▶ [TASK REQUIREMENTS]: Your answer should be the lines below from the one holding "BrokerCheck (809, 2485)" through the one holding "ryan.trasport@lpl.com (387, 13)", copied exactly and with nothing else.

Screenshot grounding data
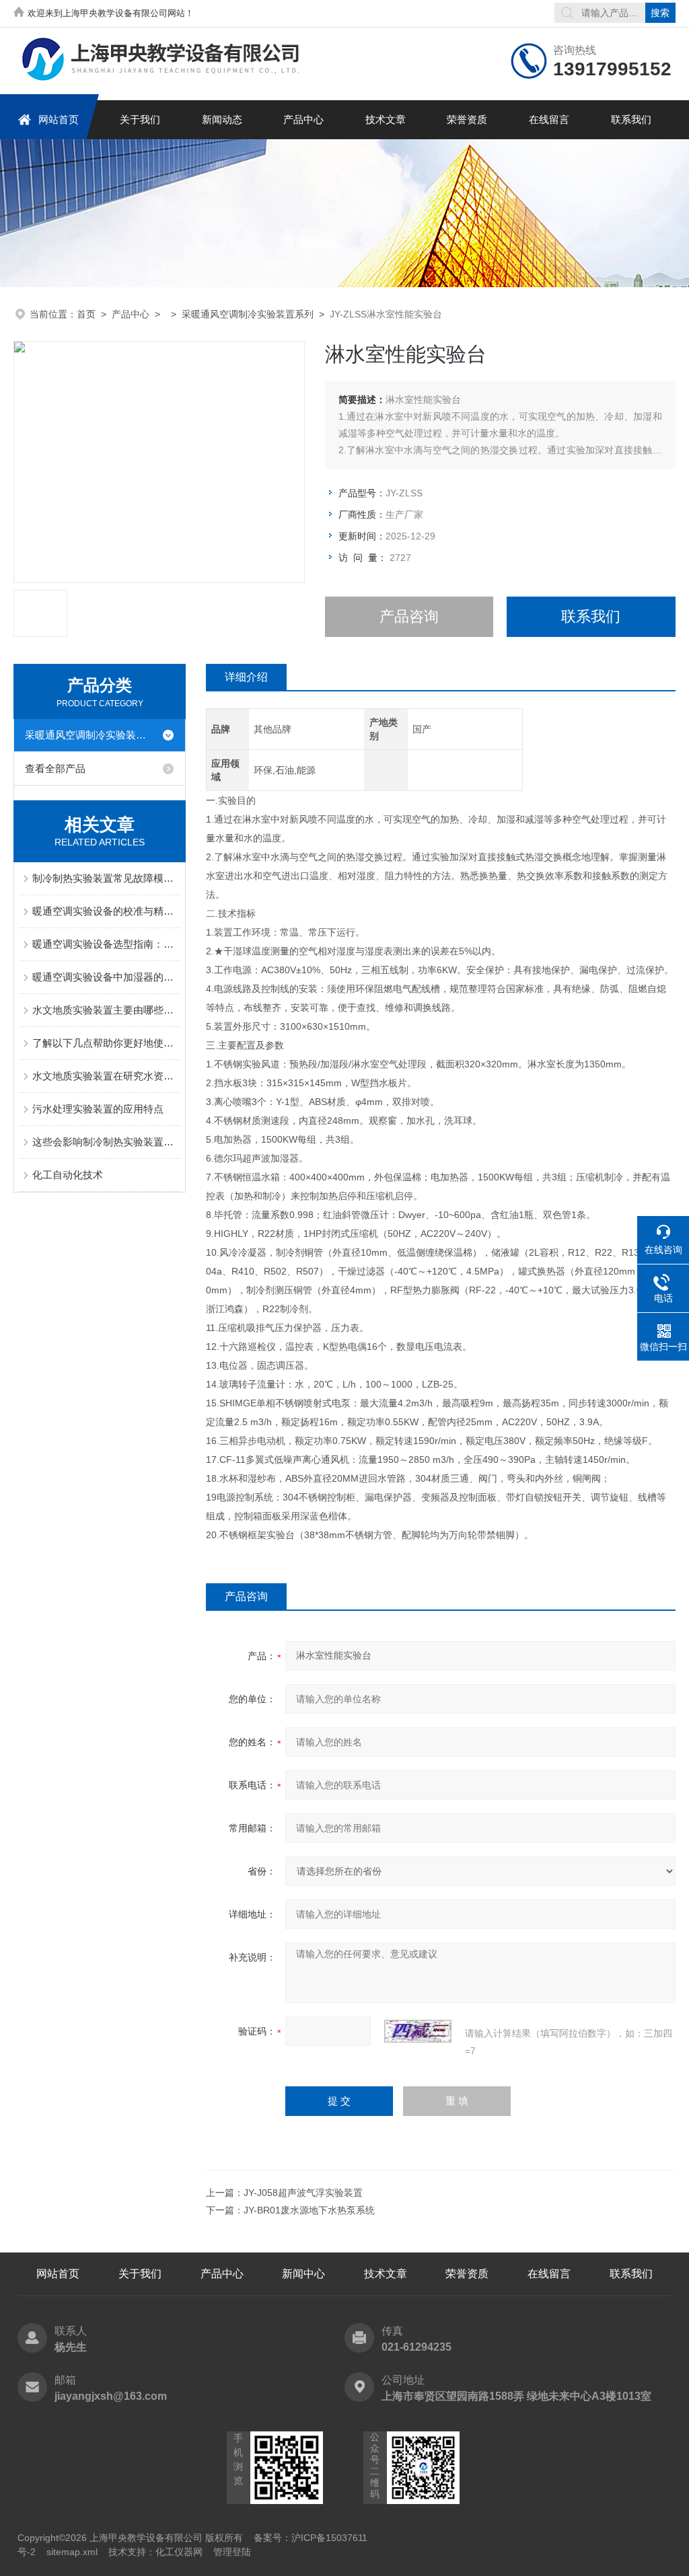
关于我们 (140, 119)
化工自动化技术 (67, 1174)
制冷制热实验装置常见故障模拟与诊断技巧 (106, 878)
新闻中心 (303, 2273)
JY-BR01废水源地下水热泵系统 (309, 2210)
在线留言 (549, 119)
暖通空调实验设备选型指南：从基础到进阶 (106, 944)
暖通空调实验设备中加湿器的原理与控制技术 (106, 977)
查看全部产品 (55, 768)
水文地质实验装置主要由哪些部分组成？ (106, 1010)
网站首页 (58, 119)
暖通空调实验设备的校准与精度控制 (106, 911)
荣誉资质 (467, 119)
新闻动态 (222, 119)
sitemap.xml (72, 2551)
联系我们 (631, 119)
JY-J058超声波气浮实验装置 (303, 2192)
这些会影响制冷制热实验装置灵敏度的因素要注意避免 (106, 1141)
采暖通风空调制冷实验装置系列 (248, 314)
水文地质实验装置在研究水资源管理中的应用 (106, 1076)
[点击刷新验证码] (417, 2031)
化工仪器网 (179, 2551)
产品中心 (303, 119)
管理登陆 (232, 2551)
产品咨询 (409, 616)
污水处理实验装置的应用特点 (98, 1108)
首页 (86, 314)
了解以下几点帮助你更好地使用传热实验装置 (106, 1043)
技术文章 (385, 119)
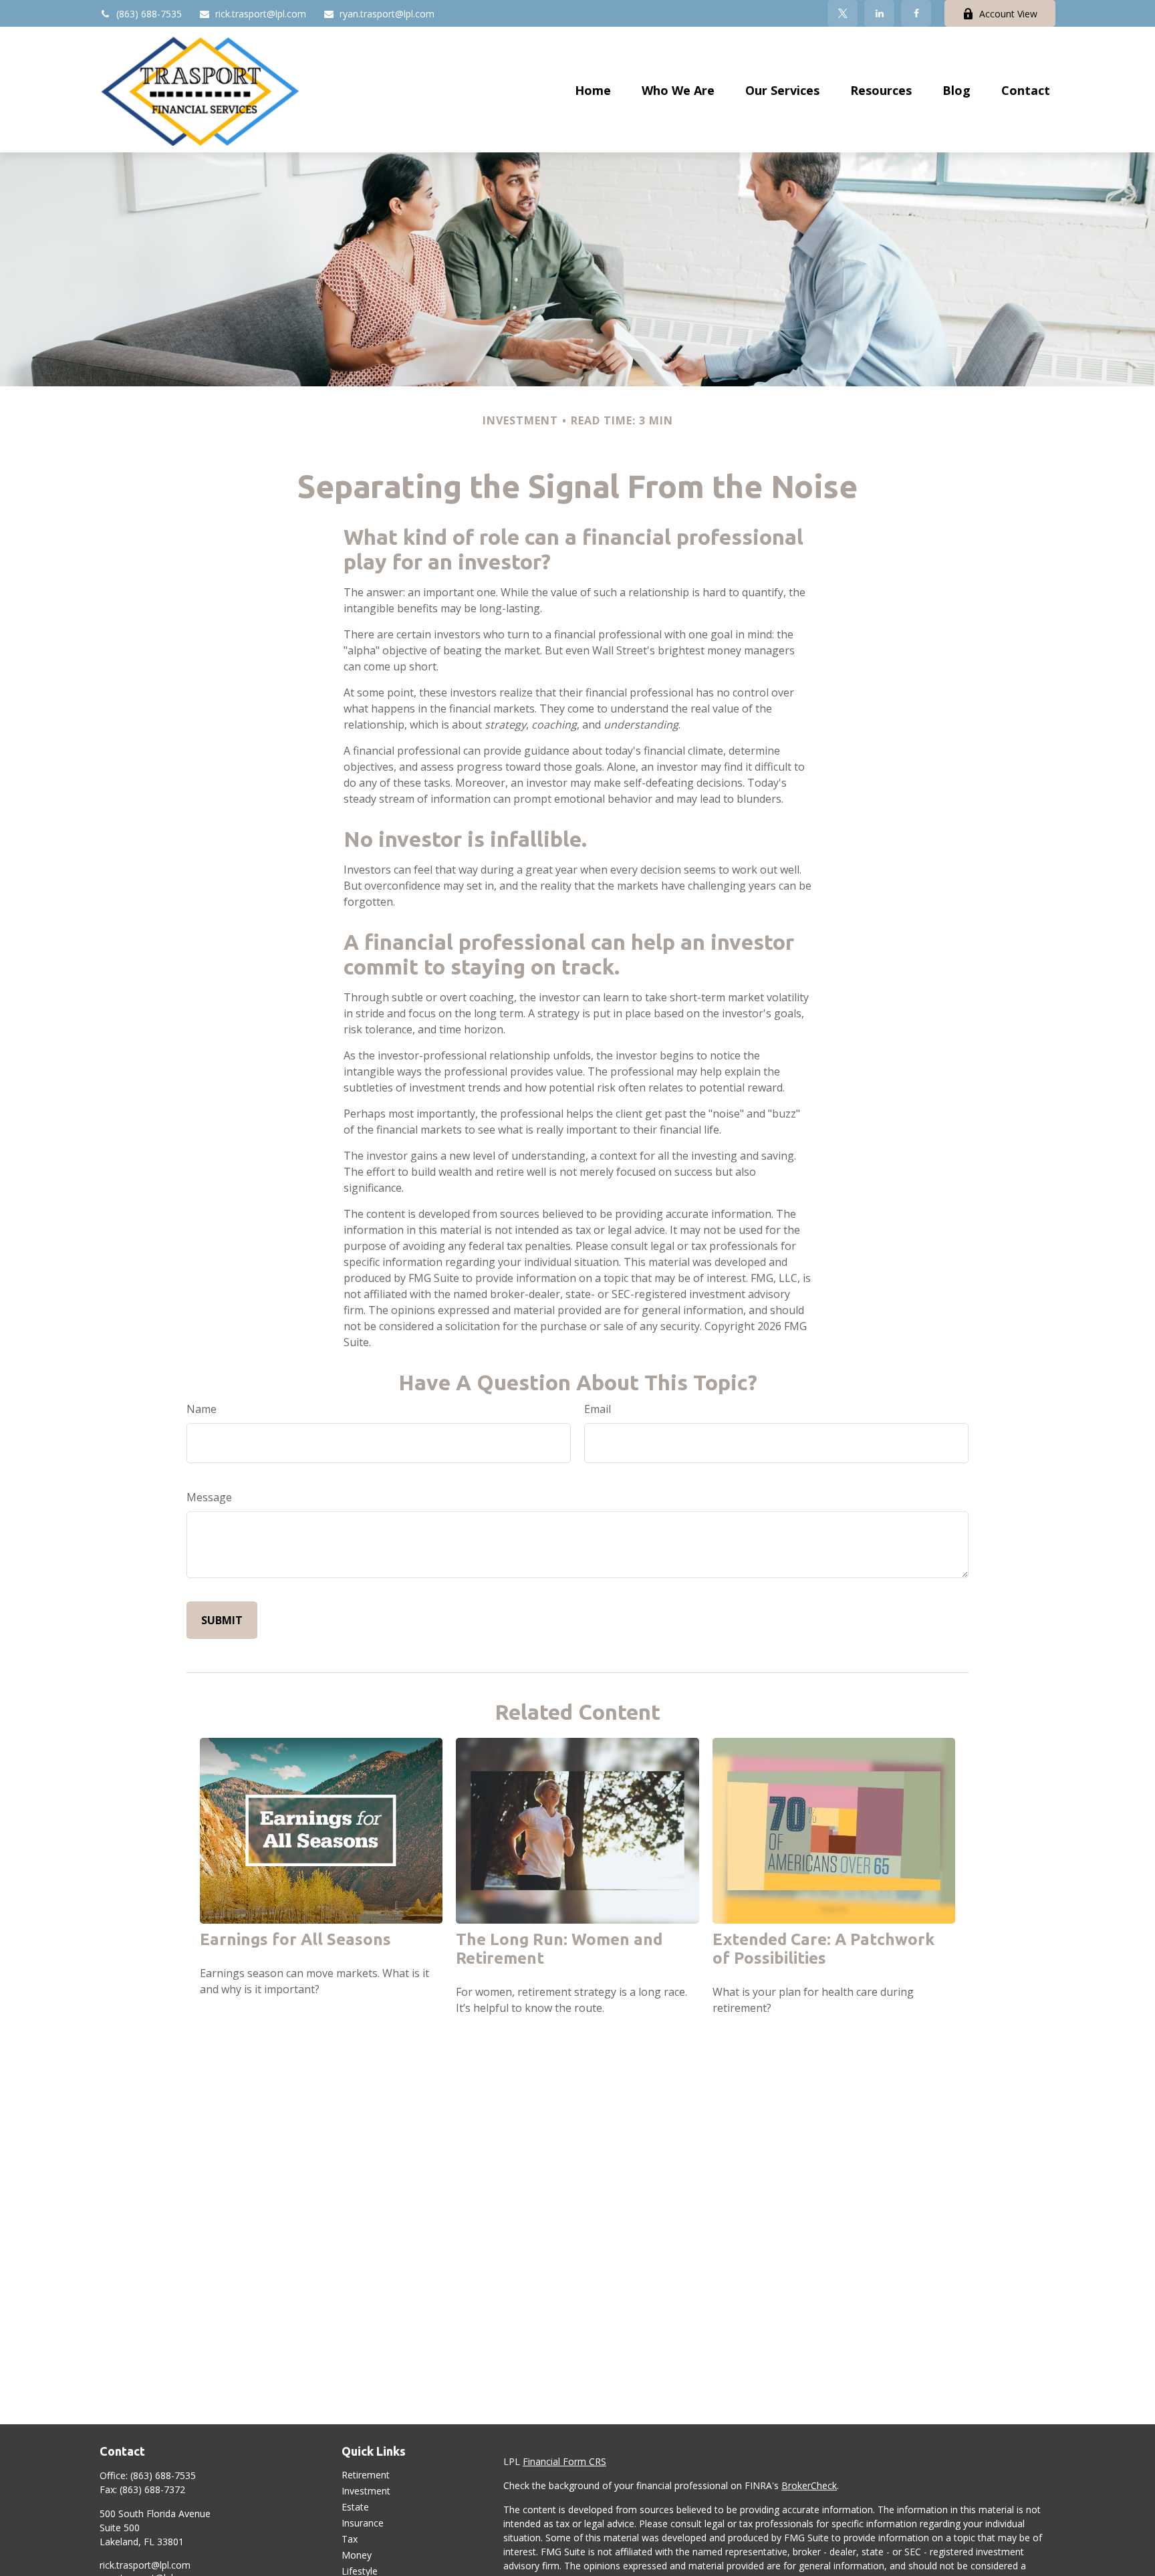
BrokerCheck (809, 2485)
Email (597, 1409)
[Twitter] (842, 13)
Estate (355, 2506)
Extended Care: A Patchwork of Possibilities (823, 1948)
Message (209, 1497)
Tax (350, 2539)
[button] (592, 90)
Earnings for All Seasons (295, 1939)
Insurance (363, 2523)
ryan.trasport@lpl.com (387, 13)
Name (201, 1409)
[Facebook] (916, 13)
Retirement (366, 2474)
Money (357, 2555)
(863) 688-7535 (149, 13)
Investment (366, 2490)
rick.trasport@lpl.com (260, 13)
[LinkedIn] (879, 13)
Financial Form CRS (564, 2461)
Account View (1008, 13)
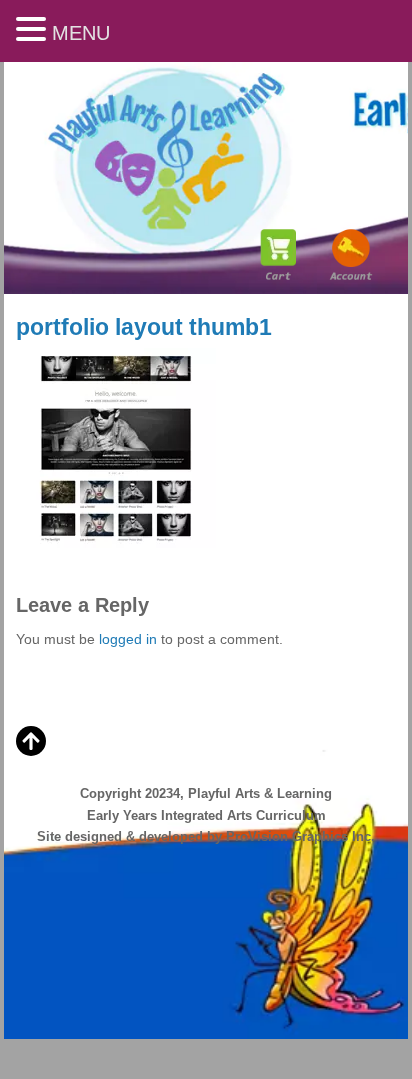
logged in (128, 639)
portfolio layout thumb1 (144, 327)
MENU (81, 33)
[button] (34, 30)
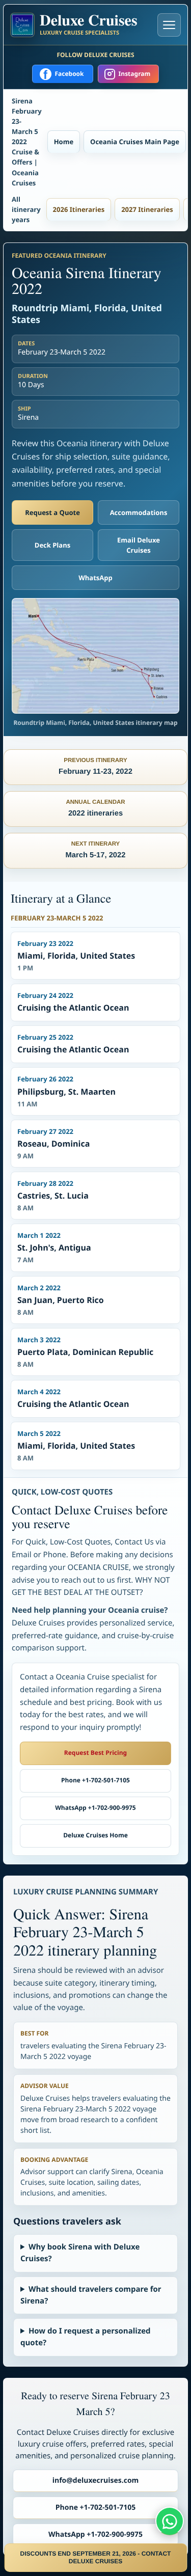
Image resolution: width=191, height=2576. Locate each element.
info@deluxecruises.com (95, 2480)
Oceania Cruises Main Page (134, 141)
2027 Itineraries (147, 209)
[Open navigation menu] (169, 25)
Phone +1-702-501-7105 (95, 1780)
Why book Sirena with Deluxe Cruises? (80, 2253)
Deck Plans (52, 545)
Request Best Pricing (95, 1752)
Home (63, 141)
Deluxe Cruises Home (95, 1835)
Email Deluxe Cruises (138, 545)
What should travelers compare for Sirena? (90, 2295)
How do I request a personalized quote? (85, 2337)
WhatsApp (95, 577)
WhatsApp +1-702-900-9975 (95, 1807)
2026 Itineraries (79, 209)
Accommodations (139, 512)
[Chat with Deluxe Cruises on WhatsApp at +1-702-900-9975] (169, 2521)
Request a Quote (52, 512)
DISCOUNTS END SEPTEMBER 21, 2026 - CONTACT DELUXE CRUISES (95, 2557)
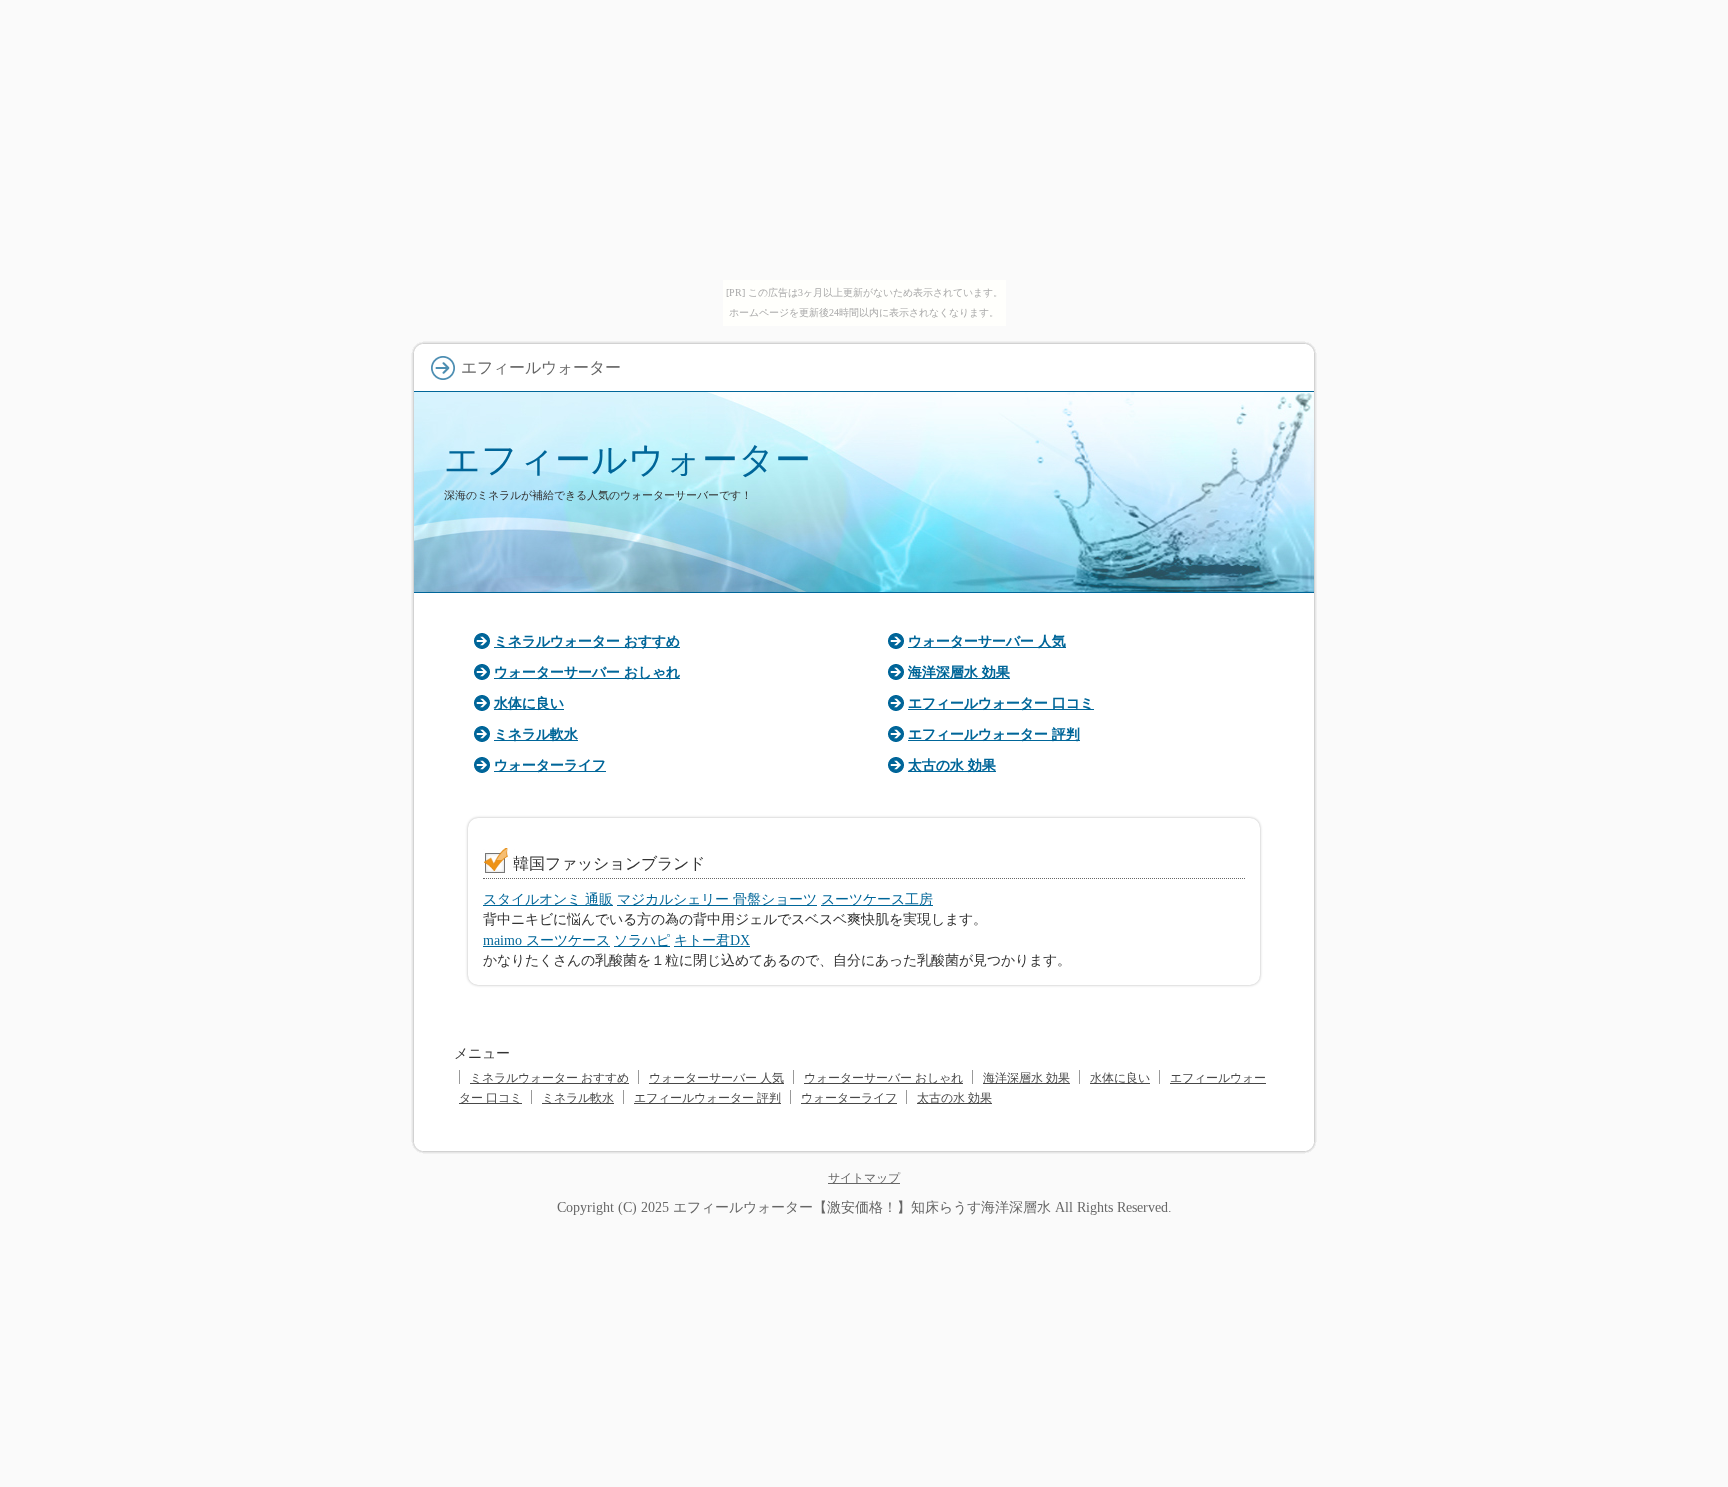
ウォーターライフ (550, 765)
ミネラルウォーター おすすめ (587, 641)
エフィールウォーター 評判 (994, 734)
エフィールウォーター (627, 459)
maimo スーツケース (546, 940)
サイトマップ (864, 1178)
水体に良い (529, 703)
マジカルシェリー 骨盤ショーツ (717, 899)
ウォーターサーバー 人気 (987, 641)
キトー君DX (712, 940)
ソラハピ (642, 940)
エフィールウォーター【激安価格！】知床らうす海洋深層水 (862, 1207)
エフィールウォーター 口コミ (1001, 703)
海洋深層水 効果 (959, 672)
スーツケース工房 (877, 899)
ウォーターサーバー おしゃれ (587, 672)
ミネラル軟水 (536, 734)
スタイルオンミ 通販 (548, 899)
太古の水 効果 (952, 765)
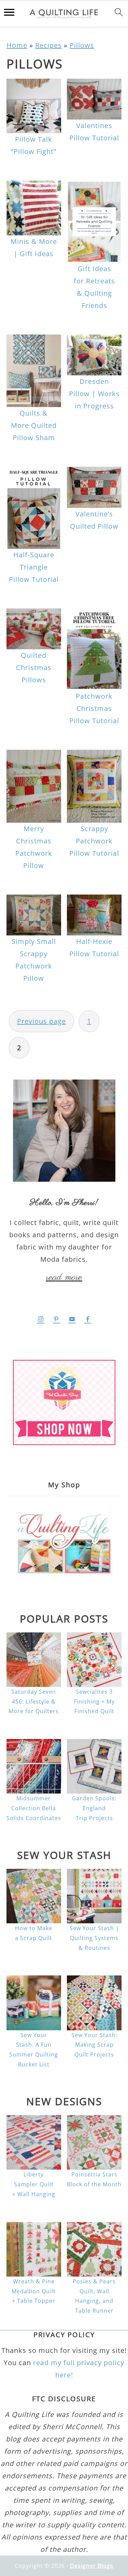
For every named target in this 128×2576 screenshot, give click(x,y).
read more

▶ [RESULT OF THE TASK]:
BrokerCheck (809, 2485)
Email (597, 1409)
[Twitter] (842, 13)
Estate (355, 2506)
Extended Care: A Patchwork of Possibilities (823, 1948)
Message (209, 1497)
Tax (350, 2539)
[button] (592, 90)
Earnings for All Seasons (295, 1939)
Insurance (363, 2523)
ryan.trasport@lpl.com (387, 13)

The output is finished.